Game Preview 08.01.2023 EHC Kloten - EVZ

national league
Sonntag, 08.01.2023 // 08:00 Uhr

Der EVZ gastiert am Sonntagabend (20.00 Uhr) beim Aufsteiger EHC Kloten.

Der erste Höhepunkt des Jahres wirft seine Schatten voraus: Am Montag fliegt der EVZ nach Tampere, dort findet am Dienstag um 17.30 Uhr das Halbfinal-Hinspiel in der Champions Hockey League gegen den finnischen Rekordmeister Tappara Tampere statt. Doch zuerst heisst es noch einmal: Volle Konzentration auf die National League! Dort treffen die Zuger am Sonntag in der stimo arena am Klotener Schluefweg auf Tabellennachbar EHC Kloten – eine wichtige Partie im Kampf um die direkte Playoff-Qualifikation.

Die Zuger sind gut ins neue Jahr gestartet und haben mit dem 8:1-Auswärtssieg gegen Ajoie und dem 6:0-Heimsieg gegen Lausanne ein klares Statement abgegeben.

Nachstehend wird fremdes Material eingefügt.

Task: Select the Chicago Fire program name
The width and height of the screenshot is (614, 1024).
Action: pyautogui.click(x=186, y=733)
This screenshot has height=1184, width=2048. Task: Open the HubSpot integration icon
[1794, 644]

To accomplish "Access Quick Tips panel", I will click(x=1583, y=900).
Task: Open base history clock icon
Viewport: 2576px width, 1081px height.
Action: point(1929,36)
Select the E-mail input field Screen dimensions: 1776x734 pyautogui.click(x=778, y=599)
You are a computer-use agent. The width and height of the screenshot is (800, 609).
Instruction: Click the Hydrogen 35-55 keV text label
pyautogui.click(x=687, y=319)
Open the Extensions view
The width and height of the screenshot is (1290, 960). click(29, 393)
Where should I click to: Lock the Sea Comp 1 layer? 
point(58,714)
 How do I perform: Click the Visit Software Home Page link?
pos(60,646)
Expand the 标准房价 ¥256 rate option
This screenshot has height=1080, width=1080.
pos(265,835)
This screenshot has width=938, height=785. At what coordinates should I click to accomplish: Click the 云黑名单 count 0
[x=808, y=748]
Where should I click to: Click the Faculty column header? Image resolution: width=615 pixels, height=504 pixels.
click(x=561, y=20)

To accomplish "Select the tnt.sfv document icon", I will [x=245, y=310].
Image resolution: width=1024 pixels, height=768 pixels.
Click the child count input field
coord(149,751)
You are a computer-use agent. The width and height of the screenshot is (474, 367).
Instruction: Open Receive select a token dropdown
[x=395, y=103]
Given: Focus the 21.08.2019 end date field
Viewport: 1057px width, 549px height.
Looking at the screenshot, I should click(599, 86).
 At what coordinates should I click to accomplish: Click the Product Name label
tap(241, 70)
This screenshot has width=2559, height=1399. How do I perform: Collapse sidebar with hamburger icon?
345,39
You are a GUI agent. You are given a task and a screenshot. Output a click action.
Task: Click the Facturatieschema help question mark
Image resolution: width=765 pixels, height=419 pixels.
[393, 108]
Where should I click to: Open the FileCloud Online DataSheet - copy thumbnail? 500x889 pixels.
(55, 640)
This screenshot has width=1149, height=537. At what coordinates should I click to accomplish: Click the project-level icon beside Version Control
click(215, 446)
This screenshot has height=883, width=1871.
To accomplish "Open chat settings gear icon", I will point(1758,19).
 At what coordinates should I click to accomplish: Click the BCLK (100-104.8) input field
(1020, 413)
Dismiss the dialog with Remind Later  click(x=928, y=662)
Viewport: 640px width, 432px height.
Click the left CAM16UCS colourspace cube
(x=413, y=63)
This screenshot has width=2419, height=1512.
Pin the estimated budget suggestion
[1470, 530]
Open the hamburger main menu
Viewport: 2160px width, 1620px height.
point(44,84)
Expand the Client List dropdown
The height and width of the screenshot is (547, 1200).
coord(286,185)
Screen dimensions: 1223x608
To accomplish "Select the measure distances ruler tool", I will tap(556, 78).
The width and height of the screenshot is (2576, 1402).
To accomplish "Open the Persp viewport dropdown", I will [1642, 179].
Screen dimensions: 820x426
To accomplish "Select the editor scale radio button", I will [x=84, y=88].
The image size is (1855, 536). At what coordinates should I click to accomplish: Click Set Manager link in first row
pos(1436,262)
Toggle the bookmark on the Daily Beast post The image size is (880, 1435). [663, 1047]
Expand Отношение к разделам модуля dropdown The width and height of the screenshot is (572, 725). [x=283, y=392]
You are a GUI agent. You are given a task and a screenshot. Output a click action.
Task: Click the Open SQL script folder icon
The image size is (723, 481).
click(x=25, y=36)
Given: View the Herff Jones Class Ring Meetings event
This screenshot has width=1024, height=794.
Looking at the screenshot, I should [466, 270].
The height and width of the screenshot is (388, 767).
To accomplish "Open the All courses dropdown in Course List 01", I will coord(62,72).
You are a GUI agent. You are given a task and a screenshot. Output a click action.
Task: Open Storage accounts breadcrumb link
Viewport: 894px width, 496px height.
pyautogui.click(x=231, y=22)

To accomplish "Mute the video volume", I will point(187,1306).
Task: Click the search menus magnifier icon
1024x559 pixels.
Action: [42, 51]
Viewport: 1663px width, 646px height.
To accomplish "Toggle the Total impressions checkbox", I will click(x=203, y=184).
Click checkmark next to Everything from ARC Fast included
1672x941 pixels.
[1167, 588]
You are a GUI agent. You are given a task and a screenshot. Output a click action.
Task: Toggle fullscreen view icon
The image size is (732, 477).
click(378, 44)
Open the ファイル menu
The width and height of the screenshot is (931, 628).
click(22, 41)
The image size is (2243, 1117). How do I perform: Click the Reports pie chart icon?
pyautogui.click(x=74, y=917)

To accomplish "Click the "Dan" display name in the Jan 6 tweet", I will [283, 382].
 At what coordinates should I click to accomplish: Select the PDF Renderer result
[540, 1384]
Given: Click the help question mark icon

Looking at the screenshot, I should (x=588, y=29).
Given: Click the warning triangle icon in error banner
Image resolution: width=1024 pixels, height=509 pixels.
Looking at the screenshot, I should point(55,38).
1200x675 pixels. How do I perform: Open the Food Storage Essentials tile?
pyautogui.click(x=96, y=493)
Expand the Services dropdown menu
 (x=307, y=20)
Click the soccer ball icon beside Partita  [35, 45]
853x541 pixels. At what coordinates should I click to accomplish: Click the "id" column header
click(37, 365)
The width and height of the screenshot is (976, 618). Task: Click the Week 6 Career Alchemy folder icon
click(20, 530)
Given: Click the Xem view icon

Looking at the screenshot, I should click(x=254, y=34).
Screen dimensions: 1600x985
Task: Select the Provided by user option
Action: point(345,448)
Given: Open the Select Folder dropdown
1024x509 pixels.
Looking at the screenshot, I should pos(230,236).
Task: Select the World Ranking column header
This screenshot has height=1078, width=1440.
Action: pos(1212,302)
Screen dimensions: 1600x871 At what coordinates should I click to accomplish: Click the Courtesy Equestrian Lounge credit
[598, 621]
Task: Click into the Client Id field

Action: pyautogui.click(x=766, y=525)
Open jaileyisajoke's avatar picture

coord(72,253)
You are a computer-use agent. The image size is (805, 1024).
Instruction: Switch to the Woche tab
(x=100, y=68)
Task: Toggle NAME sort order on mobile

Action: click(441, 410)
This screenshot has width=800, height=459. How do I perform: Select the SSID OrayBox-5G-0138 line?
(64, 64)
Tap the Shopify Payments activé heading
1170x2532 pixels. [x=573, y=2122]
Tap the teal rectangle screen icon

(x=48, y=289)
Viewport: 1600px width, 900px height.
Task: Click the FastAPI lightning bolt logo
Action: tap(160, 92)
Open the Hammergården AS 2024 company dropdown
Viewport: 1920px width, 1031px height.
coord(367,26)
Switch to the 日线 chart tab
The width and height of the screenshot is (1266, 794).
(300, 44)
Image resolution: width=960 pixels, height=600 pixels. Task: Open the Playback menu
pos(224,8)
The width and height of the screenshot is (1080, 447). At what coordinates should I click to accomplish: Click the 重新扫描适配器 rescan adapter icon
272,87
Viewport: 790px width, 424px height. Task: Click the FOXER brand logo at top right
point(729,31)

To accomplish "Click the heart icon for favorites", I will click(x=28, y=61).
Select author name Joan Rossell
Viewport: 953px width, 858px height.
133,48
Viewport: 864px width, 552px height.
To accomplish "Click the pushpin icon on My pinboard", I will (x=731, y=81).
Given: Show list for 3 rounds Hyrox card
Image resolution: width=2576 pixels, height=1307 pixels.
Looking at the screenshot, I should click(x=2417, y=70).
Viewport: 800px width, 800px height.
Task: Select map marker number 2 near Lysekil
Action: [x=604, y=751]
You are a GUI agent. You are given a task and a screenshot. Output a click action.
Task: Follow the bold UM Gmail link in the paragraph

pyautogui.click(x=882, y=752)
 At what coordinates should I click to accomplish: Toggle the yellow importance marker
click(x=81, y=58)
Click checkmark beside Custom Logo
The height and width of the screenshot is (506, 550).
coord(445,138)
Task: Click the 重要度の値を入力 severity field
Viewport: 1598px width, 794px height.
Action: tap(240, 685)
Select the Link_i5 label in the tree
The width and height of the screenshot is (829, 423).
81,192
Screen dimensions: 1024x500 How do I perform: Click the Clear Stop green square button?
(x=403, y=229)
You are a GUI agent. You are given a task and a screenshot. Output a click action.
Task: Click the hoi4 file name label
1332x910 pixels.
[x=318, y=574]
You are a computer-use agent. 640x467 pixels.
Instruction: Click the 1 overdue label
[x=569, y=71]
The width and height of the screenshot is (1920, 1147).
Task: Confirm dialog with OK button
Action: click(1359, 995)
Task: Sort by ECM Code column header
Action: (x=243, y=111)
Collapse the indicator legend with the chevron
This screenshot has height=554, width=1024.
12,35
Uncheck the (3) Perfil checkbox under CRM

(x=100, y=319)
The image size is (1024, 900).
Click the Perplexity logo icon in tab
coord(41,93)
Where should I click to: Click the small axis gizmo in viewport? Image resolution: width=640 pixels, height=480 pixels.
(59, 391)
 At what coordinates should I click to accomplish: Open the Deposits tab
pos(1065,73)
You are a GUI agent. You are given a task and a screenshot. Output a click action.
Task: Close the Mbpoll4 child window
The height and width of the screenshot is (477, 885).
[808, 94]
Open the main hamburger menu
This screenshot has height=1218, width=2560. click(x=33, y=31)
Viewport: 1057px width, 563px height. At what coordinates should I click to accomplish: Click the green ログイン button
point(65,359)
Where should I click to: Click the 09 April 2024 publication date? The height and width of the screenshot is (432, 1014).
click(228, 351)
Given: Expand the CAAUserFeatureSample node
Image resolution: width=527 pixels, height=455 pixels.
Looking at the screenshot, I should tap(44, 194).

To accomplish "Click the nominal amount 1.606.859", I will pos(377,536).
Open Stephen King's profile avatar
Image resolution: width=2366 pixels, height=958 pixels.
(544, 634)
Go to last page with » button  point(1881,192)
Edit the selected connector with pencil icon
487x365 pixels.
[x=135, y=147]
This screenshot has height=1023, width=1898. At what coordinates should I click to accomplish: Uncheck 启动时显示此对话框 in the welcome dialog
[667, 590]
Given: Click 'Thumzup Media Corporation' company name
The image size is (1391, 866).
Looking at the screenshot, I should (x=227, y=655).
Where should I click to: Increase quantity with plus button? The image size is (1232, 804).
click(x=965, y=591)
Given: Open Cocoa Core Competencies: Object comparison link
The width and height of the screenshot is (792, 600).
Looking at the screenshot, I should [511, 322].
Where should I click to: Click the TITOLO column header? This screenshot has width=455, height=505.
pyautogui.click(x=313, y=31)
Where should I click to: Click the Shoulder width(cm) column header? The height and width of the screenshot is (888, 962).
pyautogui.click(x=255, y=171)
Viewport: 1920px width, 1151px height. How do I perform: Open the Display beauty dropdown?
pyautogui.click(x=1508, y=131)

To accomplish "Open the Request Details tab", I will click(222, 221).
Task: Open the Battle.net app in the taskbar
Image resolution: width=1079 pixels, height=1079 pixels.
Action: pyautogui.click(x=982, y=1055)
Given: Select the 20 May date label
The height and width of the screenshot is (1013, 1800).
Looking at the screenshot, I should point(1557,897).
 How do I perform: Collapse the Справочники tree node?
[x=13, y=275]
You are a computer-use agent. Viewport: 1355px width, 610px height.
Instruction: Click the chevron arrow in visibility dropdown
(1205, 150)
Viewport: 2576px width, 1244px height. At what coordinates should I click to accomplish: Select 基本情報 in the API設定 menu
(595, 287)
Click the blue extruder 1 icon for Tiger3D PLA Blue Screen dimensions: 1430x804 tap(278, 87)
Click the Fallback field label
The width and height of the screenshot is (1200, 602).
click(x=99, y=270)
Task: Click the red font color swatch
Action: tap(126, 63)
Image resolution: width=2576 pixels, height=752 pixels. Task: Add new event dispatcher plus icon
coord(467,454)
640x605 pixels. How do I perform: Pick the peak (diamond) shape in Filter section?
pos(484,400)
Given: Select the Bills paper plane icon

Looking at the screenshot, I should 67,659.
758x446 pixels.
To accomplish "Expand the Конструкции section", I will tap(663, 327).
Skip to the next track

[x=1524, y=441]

Die Phase der defensiven Instabilität scheint mit der Rückkehr von Nico Gross und der Verpflichtung von Adam Almquist für den Langzeitverletzten Niklas Hansson überwunden, Torhüter Leonardo Genoni unterstrich mit dem 3. Shutout gegen Lausanne, dass er seine Meisterform wieder gefunden hat, und die mit 14:1 Toren beeindruckende Offensivausbeute in den letzten beiden Spielen hat endlich auch das Minuszeichen vor der Tordifferenz (aktuell 104:104) ausradiert. Der Aufwärtstrend in der nationalen Meisterschaft soll nun auch gegen den EHC Kloten bestätigt werden, den man in dieser Saison schon zweimal geschlagen hat: überlegen 5:1 beim ersten Gastspiel am 10. Oktober in der Flughafenstadt, eher glücklich 5:4 beim letzten Aufeinandertreffen am 5. November in der BOSSARD Arena, als man bis zur letzten Sekunde um den Sieg zittern musste.

Doch aufgepasst - Kloten ist so etwas wie der doppelte Aufsteiger im Schweizer Eishockey: Der Aufsteiger der letzten Saison aus der Swiss League und der Aufsteiger bzw. die Überraschungsmannschaft der laufenden Saison in der National League! Nach bald zwei Dritteln der Qualifikation liegt der fünffache Meister von 1967 und 1993 bis 1996 nur einen Rang und zwei Punkte hinter dem amtierenden Meister. Das Team von Jeff Tomlinson, der seinen Posten als Head Coach Ende Saison aus gesundheitlichen Gründen abgeben muss, hat sich in der höchsten Liga etabliert und zu einem Anwärter auf die Top 6 entwickelt.

An dieser Feststellung ändert auch der mit zwei Niederlagen nach Verlängerung resultatmässig missglückte Start ins Jahr 2023 nichts. Bei der 2:3-Heimniederlage gegen Fribourg führten die Flieger bis zur 58. Minute noch mit 2:1, bei der 4:5-Auswärtsniederlage am Freitag in Biel lagen sie nach 27 Minuten sogar mit 4:1 in Führung. Das tragende Gerüst der Mannschaft bilden der ex-Zuger Sandro Zurkirchen und der Finne Juha Metsola im Tor und die fünf ausländischen Feldspieler, angeführt vom kanadischen Topscorer Jonathan Ang (33 Punkte) und dem Finnen Miro Aaltonen im Sturm sowie dem schwedischen Routinier Lucas Ekestahl Jonsson (letzte Saison European Champion mit Rögle) in der Abwehr.

Die Zuger müssen in Kloten auf den rekonvaleszenten Niklas Hansson und den angeschlagenen Dario Simion verzichten, dafür steht Justin Abdelkader nach seinen zwei Spielsperren wieder zur Verfügung. Dank einem Tor und zwei Assists gegen Lausanne ist Grégory Hofmann (32 Punkte) wieder mit dem Helm des Topscorers unterwegs.